As I watched the film, I couldn’t help but think that when Scorsese trashed Marvel, the Russos went, “Yeah, well…what you do isn’t THAT hard!” Seemingly pulling slight themes from Goodfellas and a bit from The Wolf of Wall Street, this jumbled character odyssey doesn’t offer much nuance or depth. The posters and trailer give the idea that Cherry lived a series of different lives as a soldier, a bank robber, an addict, etc. And he does, but each of these transitions of life are held together by paper-thin reasoning.

Why’d you become a soldier? “I was sad.” Why’d you become a bank robber? “I needed money.” These are actual lines in the film to provide a reason for each decision made by Cherry. Sure, bare-bone responses are the foundations for every decision, but the writers refuse to give us anything else. Despite the utilization of voice-over, it doesn’t offer any sort of window into Cherry’s mind. It’s used as a cheap vehicle for one-liners and commentary on a scene (which was definitely not needed a lot of the time).

This is a shame because, with Holland’s performance and The Russo Bros. direction, this film could’ve been so much more. Throughout the film, Cherry’s character remains a mystery that beholds complexity but never shows any of it off. His navigation through his young life can beg so much resonance with veterans and addicts but with its blockbuster feel, it’s wasted on a story set to entertain more than to inform.

That’s not to say it doesn’t have its lessons and messages. Cherry has things to say in terms of the treatment of veterans and the opioid epidemic, but it’s nothing you can’t find in a pamphlet or 10-second commercial. Everything in this film is, I regret to say, brutally surface level.


Despite everything that made Cherry excruciatingly mediocre, a great deal of praise is due to Tom Holland. A performance that held so much emotional weight and displayed the human condition without any help from the script. A complete B-line away from any sort of Disney persona he might be known for. I admired the way he grew his character into the situations he was put in. He had the intensity to be a bank robber, he had the mania to be an addict, he inhabited a variety of unhinged personas to effectively play someone like Cherry.

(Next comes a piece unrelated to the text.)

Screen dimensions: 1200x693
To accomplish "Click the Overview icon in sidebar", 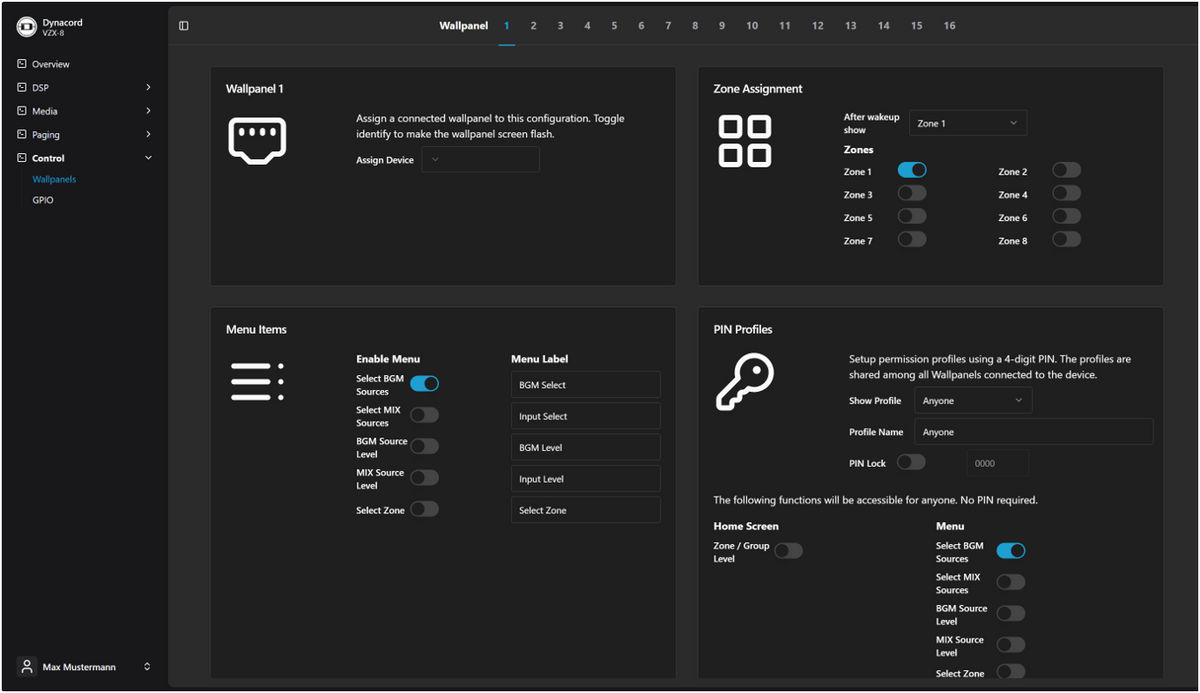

He filled in a lot of blanks for the character that the script did not provide, like the way he felt about himself, his drive to carry out decisions, etc. This is such an achievement for an actor like Holland that has so much to display outside of Spider-Man. After films like Cherry and The Devil All the Time I can’t wait to see what he tackles next.

Cherry’s look and feel is an accomplishment that added to Holland’s talent and its intent to deliver a fast-paced drama. The Russo Brothers are to thank for the film’s dark presentations of life, but it’s oftentimes not reflective of reality. And that may be the point. You have our principal figure’s outlook on his life and the world surrounding him bleeding onto our screen whether in the form of quippy titles like “Dr. Whomever” or “Sh***y Bank”.

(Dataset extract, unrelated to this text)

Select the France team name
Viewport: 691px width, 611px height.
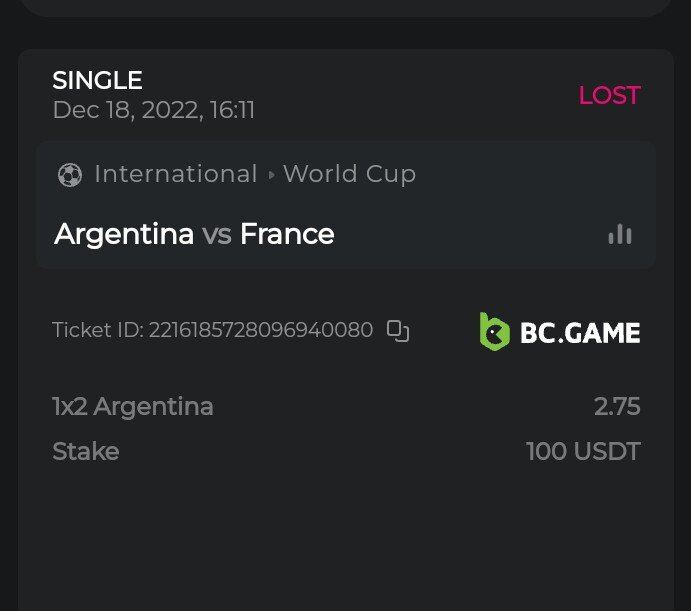(287, 234)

Or even the chapter titles painted blood red as a callback to war or the film’s title. The Russos achieved this feverish pace to the film that might’ve cut some corners but hooked me into every scene. It was a race to the end that heightened anxiety. You knew Cherry’s story was going to come to a screeching halt whether it was death or incarceration. The Russos upheld their end in telling a magnetic story but the script kept its potential bogged down with a need to be fast instead of deep.


Cherry will satisfy casual viewers who are looking for a fast-paced drama. For those of you who can’t look past its formulaic plot and disregard for the character, this one might be a little tough to love. That’s another thing, with Holland’s talent and the film’s eye for beguilingly stylish commentary, this Russo Bros. effort offers a lot to chew on. The film started its theatrical run this past Friday but it will debut on Apple TV+ on March 12th for VOD.